If you can get into production at say 4k/ tonne it's no question the market is growing so at the price is unlikely to crash any time soon. At ~6k/tonne cost cutting is going to be really important fairly quickly, but it's a reasonable investment. At 7+k/tonne it's a huge risk which is only worth it IMO if you can line up a long term contract at a fixed and profitable price or if you can tightly control costs and only ramp up in case demand spikes (ex: your mining something else, but you could also exact lithium from your tailing).
So how you doin'?
Good luck! (Genuine) Hope it makes it to reality and scales well. If lithium can be generated at scale in the US, the cost of electric cars domestically would drop like a rock, while keeping the money in the country. For the US, the benefits would be immense. That would be so great.
(Not that trading abroad is a bad thing, but we need all the "Made in America" we can get these days, where everything is Made in China.)
I'm sure a reduction in lithium costs would be welcomed by everyone involved, but it certainly wouldn't cause price to plummet.
One thing to consider, though, is that lithium coming from Chile is going to have a significant mark-up owing to transportation and tariff costs. Do your numbers take that into account, or were you looking at the raw material value?

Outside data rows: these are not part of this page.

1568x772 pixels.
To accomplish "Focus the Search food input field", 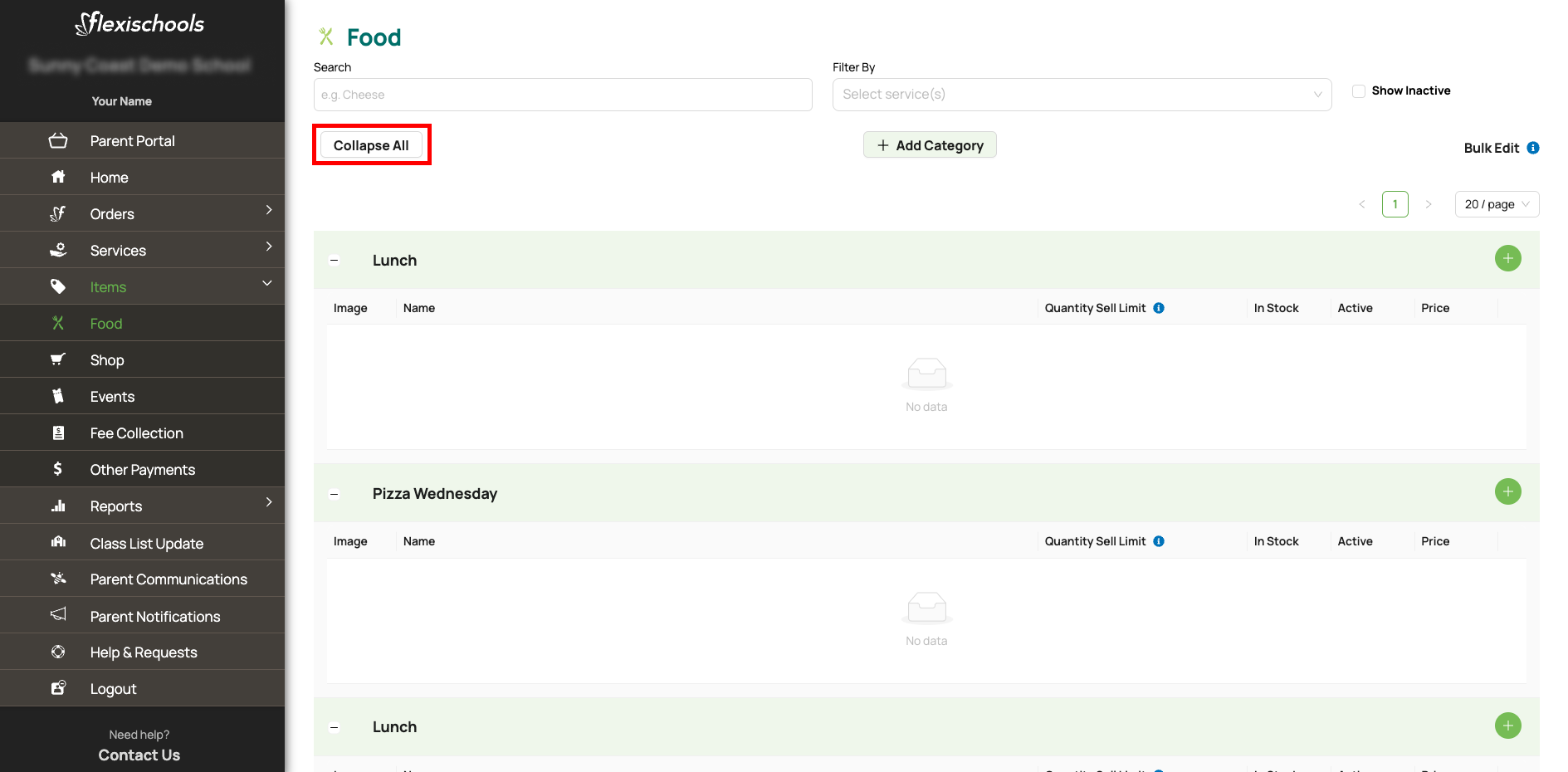I will coord(563,95).
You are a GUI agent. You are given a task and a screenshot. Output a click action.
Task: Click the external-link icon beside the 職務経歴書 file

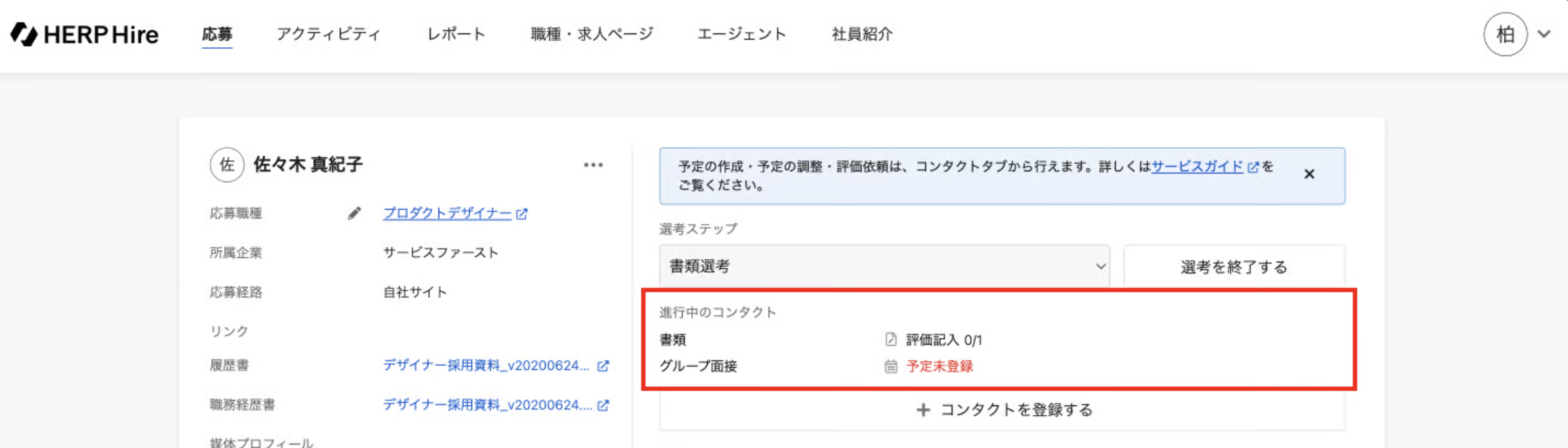coord(603,406)
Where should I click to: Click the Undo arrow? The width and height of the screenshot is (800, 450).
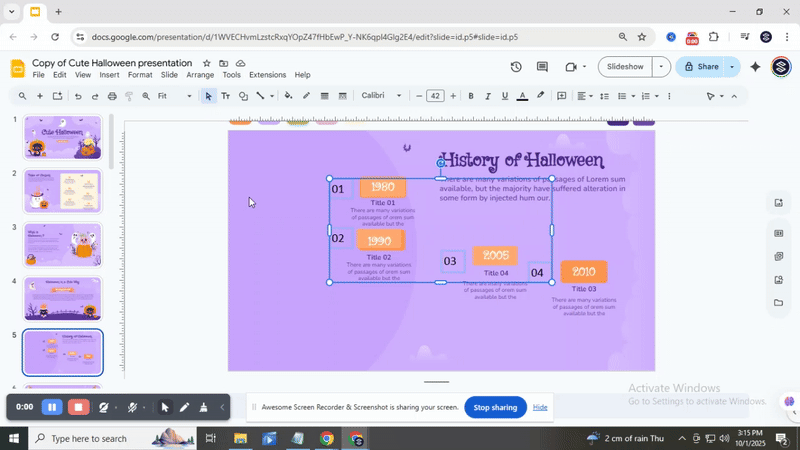pyautogui.click(x=77, y=96)
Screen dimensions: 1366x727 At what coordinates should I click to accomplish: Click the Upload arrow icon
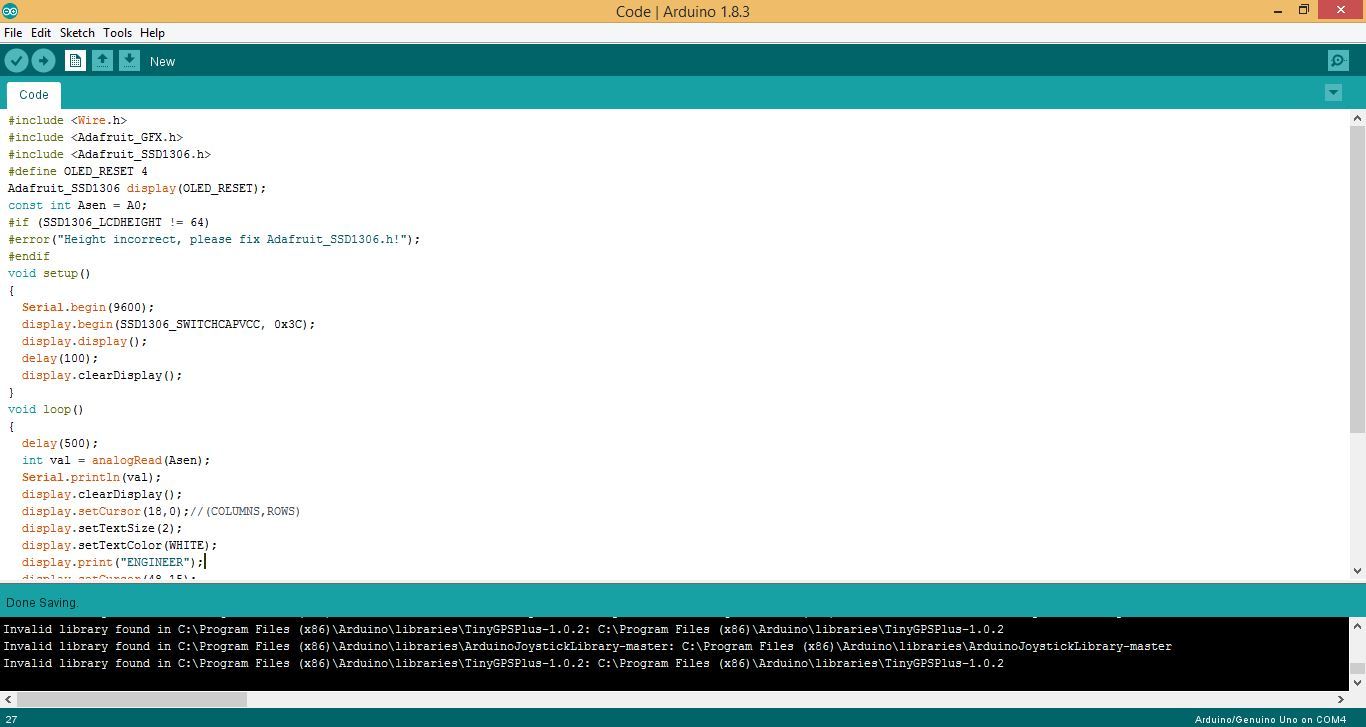tap(44, 60)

That's an unusual claim. Lithium is actively being extracted by Albemarle in the US, in Nevada. They essentially have a monopoly on US lithium production via the Silver Peak mine. About 3.4% of the world's Lithium production comes out of that one mine. They're likely going to be able to expand their US production significantly without requiring any big breakthroughs.
http://fortune.com/2016/03/29/lithium-tesla-mine-nevada/
Further, Tesla has already agreed to purchase lithium supply from another Nevada mining project underway:
http://fortune.com/2015/09/16/tesla-lithium-gigafactory-neva...
As I said, Lithium is extracted from briny lakes and salt deserts, which is what both of those US-based mines you provided links to are going after.
Nobody's going after ore for their Lithium. Almost nobody, anyway.
I'm surely not alone in a desire to escape the life of sitting behind a desk, and would love to help such a project, in particular to get in early at the prospecting stage. But it is hard to tell from a generic statement like that if you are really working towards something or not.
It's a little like being a 17th century French lawyer and writing an allusion to a proof in the margins of a book.
Yes, but then you should also say something about the relative availability of lithium and cobalt.
stop trying to make “fetch” happen
Well the next thing you know Elan's a billionaire.
The kinfolk said "hey move away from there!"
They said Californi' is the place you oughta be
So he loaded up the truck and he moved to Beverly
Gasoline itself was once seen as a useless byproduct of kerosene production.
(found via the energy storage section in http://worrydream.com/ClimateChange/ )
I'm just worried costs will rise so much, the 35k for the Tesla model 3 will rise as well.
And if it reached a quadruple it would become cost effective to extract it from the ocean?